Campus Point State Marine Conservation Area (SMCA) is a marine protected area that protects the waters along and off the coast of the University of California, Santa Barbara, the student community of Isla Vista, and the University's Coal Oil Point Reserve. The SMCA covers 10.51 square miles, including Goleta Point (also known as "Campus Point"). The marine protected areas protect natural habitats and marine life by prohibiting or limiting removal of wildlife from within their boundaries.

==Establishment==
Campus Point SMCA is one of 36 marine protected areas adopted by the California Fish and Game Commission in December, 2010 during the third phase of the Marine Life Protection Act Initiative. The MLPAI is a collaborative public process to create a statewide network of protected areas along California's coastline. The south coast's new marine protected areas were designed by local divers, fishermen, conservationists and scientists who comprised the South Coast Regional Stakeholder Group. The task was to design a network of protected areas that would preserve sensitive sea life and habitats while enhancing recreation, study and education opportunities. The south coast marine protected areas went into effect in 2012.

==Habitat and wildlife ==
Campus Point SMCA is designed to protect habitat and species diversity. This SMCA represents and protects a wide diversity of habitat types including eelgrass, surfgrass, kelp, rocky reefs, shallow subtidal, rocky intertidal, oil seeps, sand, and the estuarine inputs of Devereux Slough. It's also known as one of the best places for the Western snowy plover.
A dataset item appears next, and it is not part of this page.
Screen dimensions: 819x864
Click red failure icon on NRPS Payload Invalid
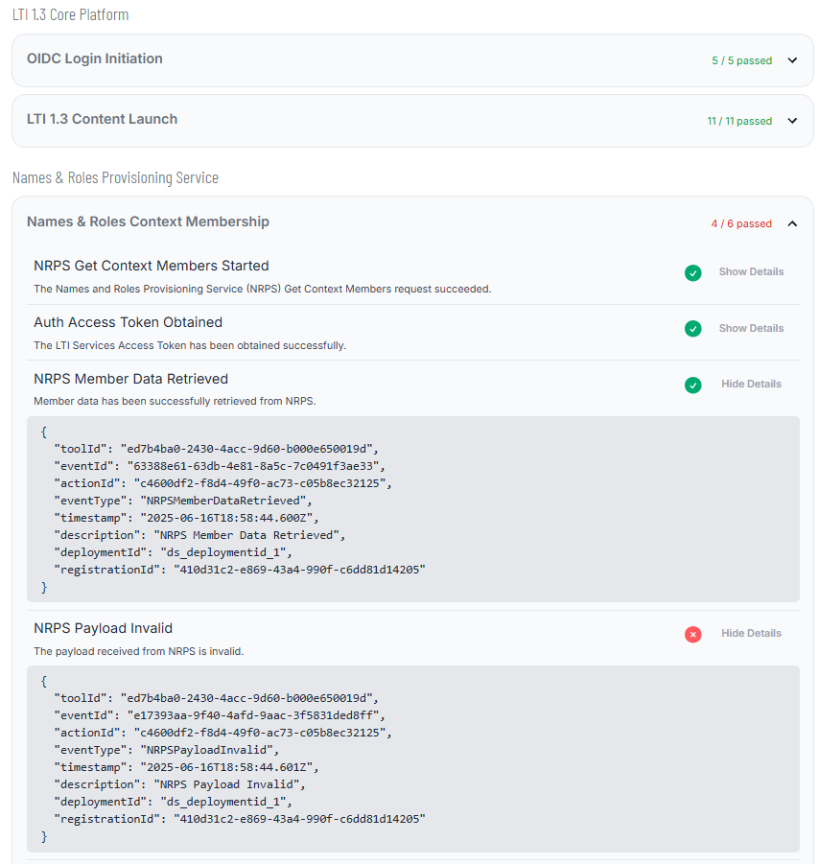pos(692,634)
==Recreation and nearby attractions==

Campus Point SMCA prohibits the take of all living marine resources. California's marine protected areas encourage recreational and educational uses of the ocean. Activities such as kayaking, diving, snorkeling, and swimming are allowed.
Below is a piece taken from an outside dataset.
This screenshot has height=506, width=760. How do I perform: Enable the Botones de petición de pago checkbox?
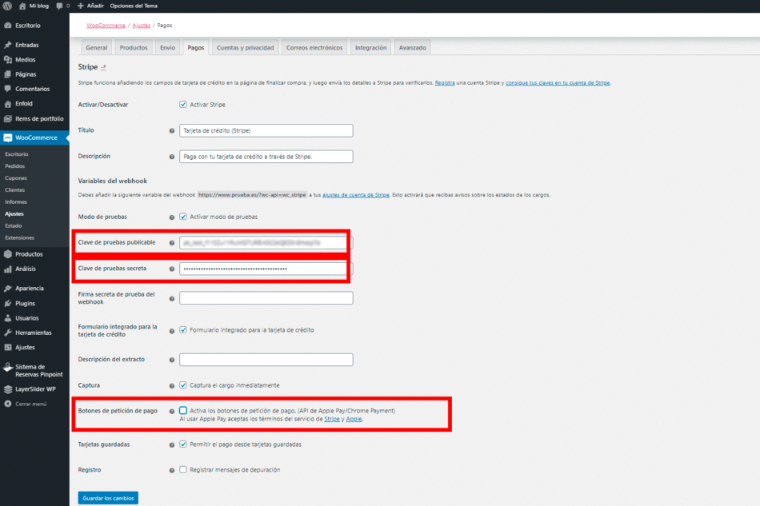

University of California, Santa Barbara has miles of sandy beaches, a semi-enclosed lagoon and a Marine Science Institute. Access to the coast along this fully marine protected area is available from Goleta Beach County Park, various coastal access points on University property, staircases and trails in the community of Isla Vista, and from the Ellwood Beach area of Goleta. The dunes and blufftop here are part of an elaborate restoration effort, including a docent program to protect and interpret the nesting area of rare snowy plover shorebirds.